DOCUMENT SECTION:

※

How could show that the expectation of the following Ito process is zero. i.e. $$\mathbb{E}[\sin(5B_t)]=0,$$ where $B_t$ is a standard Brownian motion, $t\leq T$.
Here I want to use Ito's formula and Fubini's theorem as $$\sin(5B_t)=0+\int_{0}^{t}5\cos(5B_s)dB_s-\frac{25}{2}\int_{0}^{t}\sin(5B_s)ds.$$
Then $$\mathbb{E} \sin(5B_t)=5\mathbb{E}\int_{0}^{t}\cos(5B_s)dB_s-\frac{25}{2}\mathbb{E}\int_{0}^{t}\sin(5B_s)ds.$$
After this, I'm stuck. Anyone help?

※

GIVEN DATA:
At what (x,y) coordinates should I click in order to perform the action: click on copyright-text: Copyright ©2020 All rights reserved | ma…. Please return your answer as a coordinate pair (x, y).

※

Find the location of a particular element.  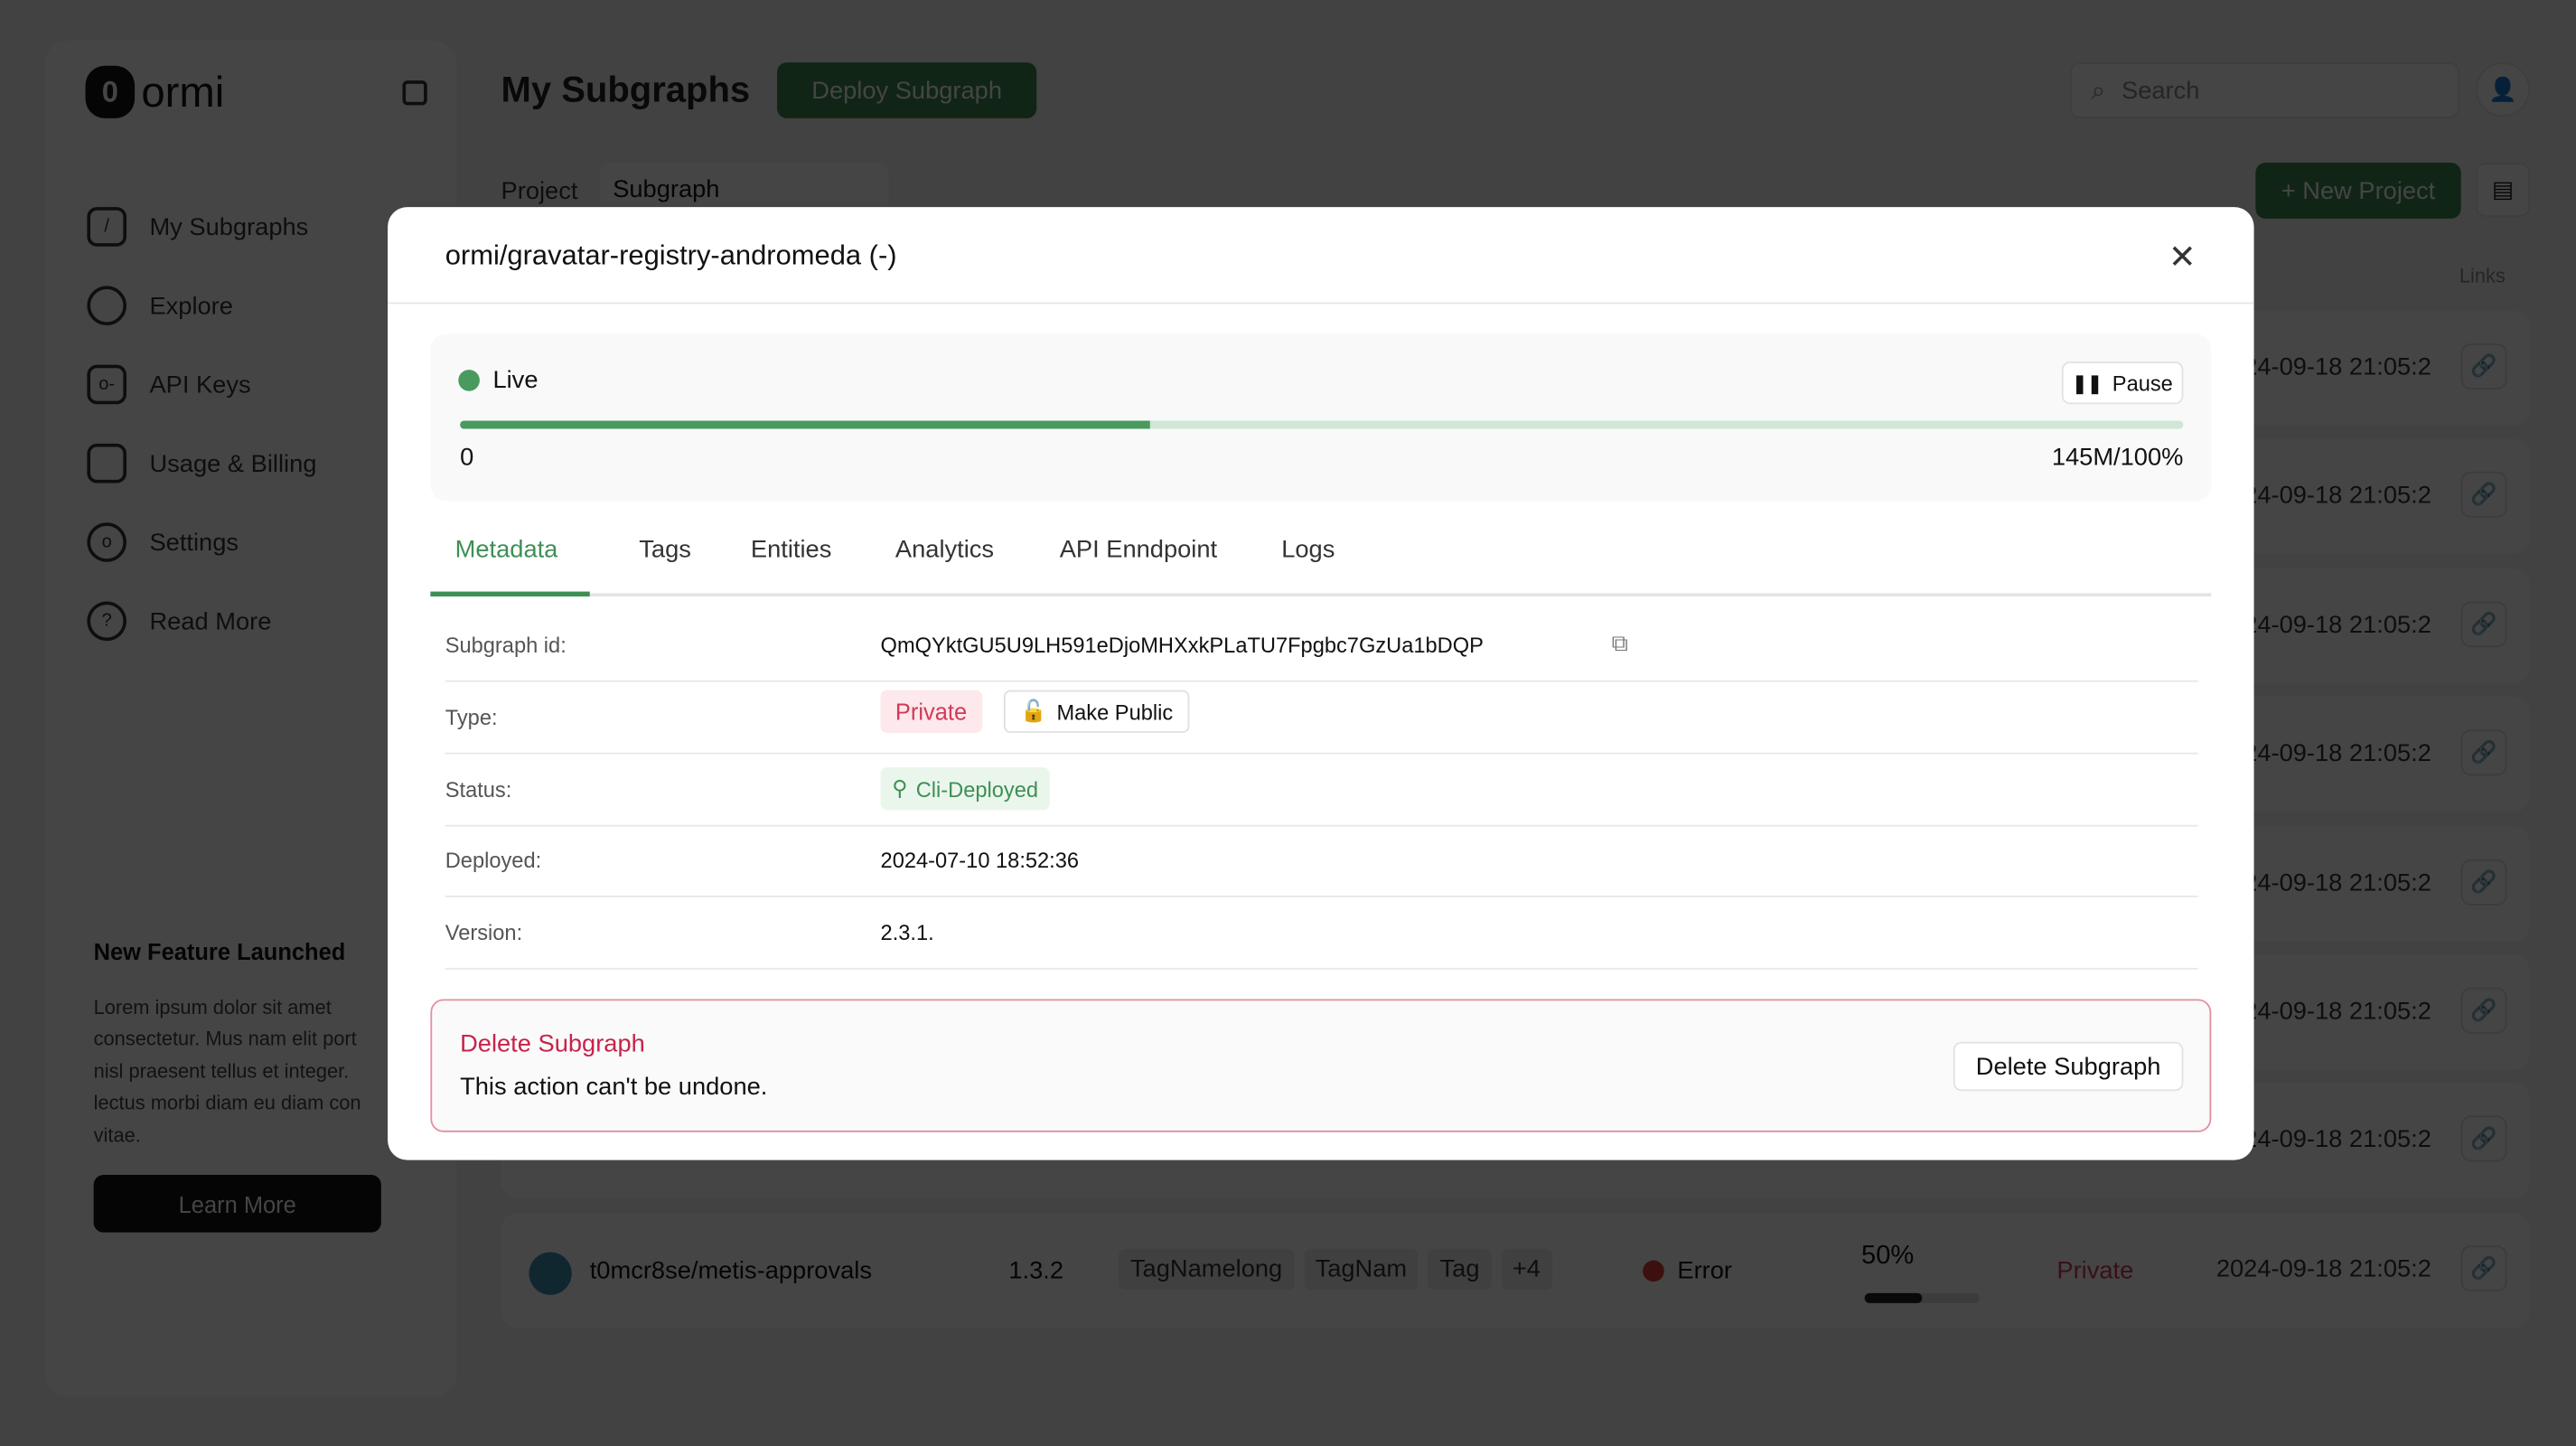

※

INSTRUCTION 1: In the question about the expectation of sin(5B_t), which two results does the asker plan to use?
INSTRUCTION 2: Pick up the question about the expectation of sin(5B_t) right after its final line and keep writing.

REPLY 1: Ito's formula and Fubini's theorem.

REPLY 2:
Recall that $B_t$ is normally distributed with mean $0$ and variance $t$. Then by the "law of the unconscious statistician", $$\mathbb E(\sin(5B_t))=\frac{1}{\sqrt{2\pi t}}\int_{-\infty}^{\infty}\sin(5x)e^{-x^2/2t}dx.$$ The last integral converges and is equal to zero, since you are integrating an uneven function.
$$\mathbb E[\sin(5B_t)]=\int\sin(5y)p(t,y)\mathrm ds=0.$$ Where $p(t,y)$ is the law of $B_t$, which is an even function and $\sin$ is odd.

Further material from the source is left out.